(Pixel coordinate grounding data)

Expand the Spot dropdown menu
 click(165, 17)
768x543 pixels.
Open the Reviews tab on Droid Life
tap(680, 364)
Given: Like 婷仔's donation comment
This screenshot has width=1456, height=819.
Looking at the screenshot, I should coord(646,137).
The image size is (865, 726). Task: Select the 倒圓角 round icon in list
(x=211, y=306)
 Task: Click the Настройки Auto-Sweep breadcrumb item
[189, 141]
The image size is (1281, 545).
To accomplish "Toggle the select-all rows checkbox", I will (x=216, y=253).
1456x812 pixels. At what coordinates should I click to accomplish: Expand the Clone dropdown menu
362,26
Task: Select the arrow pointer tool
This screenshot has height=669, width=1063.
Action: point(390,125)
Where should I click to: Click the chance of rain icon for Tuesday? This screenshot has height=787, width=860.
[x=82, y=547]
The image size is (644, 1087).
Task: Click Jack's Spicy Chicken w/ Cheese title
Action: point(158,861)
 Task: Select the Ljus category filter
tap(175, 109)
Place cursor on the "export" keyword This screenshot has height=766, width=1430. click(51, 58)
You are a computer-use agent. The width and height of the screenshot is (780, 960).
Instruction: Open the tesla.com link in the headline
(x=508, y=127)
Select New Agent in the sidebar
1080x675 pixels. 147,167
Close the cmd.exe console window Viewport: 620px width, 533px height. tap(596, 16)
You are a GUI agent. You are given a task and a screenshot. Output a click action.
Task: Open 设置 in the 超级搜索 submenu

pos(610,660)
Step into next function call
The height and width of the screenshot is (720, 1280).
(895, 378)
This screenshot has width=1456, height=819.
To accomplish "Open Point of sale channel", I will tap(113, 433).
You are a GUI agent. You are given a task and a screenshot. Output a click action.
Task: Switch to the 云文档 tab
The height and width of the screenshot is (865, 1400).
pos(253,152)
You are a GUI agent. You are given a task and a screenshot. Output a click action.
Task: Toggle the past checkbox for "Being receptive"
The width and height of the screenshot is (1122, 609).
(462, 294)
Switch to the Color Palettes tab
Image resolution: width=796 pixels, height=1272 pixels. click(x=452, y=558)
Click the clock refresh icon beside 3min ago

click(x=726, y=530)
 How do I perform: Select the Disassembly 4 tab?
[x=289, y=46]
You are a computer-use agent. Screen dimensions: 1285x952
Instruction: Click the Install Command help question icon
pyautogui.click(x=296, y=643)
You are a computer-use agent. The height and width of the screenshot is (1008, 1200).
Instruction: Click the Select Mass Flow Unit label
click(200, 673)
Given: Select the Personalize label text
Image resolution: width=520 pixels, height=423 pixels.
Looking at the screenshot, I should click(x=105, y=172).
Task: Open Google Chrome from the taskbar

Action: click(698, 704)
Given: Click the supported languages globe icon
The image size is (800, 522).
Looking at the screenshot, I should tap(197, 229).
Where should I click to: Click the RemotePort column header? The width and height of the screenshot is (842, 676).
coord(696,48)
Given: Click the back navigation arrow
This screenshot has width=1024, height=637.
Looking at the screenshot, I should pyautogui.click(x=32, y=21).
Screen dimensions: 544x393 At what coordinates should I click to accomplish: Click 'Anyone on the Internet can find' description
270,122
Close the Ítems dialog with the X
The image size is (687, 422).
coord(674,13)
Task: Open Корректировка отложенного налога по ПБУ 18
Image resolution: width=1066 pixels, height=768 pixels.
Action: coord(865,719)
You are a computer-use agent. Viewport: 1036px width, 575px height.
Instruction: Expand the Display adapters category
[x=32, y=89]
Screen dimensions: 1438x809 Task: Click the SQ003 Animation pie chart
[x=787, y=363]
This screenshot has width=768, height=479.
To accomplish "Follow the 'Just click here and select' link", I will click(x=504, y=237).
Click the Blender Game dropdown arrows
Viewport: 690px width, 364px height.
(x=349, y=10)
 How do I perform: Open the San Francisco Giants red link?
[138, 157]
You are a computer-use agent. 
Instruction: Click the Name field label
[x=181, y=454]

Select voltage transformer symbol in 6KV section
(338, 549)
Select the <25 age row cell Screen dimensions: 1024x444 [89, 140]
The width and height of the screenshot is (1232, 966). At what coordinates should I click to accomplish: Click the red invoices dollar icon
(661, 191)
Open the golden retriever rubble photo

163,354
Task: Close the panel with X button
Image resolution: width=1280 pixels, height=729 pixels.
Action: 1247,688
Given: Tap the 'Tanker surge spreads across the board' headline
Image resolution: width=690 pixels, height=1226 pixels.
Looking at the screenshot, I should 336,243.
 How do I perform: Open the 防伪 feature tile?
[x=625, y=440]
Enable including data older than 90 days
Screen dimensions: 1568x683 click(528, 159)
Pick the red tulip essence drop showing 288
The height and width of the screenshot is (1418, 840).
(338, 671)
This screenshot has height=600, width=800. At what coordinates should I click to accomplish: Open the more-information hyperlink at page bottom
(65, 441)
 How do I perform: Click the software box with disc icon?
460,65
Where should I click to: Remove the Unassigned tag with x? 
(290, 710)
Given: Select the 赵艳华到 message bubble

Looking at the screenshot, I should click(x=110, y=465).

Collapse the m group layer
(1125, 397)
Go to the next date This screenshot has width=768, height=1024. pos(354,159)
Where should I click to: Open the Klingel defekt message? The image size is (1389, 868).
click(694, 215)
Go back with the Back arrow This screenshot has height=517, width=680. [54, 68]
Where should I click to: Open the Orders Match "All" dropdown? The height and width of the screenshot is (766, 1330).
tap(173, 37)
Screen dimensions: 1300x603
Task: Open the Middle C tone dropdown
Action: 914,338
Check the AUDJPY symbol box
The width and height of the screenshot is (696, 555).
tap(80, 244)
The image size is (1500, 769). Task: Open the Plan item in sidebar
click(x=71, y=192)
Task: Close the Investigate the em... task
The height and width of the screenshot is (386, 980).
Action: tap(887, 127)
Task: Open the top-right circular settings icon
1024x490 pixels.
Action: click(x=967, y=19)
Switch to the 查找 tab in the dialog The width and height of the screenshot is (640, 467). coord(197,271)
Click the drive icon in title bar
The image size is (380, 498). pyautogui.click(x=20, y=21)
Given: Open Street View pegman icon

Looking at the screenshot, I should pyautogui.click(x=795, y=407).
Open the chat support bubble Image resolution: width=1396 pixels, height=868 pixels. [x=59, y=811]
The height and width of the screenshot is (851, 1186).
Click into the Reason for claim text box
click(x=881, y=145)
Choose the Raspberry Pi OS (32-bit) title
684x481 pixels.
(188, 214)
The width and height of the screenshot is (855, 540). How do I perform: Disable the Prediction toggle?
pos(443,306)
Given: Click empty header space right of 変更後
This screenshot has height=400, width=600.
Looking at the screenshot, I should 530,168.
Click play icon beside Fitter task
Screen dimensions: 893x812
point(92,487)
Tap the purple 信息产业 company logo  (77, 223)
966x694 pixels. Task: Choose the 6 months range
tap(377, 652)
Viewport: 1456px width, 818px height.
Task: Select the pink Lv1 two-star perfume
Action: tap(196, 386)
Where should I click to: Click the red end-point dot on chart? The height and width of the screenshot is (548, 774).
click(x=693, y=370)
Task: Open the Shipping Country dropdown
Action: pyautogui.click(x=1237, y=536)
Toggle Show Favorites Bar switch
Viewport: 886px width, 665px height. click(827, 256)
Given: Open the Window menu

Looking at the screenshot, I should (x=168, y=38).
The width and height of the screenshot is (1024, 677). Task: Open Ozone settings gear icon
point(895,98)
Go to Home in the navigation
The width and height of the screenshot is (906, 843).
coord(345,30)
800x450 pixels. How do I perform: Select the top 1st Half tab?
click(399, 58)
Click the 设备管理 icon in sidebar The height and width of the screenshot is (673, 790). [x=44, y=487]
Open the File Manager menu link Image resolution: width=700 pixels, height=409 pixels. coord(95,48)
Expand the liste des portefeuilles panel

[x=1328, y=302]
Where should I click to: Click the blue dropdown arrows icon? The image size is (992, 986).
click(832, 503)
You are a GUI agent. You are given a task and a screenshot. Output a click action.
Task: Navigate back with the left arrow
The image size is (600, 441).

What to do: Nothing before the line containing "Task: Navigate back with the left arrow" should be repeated; repeat that line and all later lines through the end of the data above, exactly.

Result of this task:
Task: Navigate back with the left arrow
The image size is (600, 441).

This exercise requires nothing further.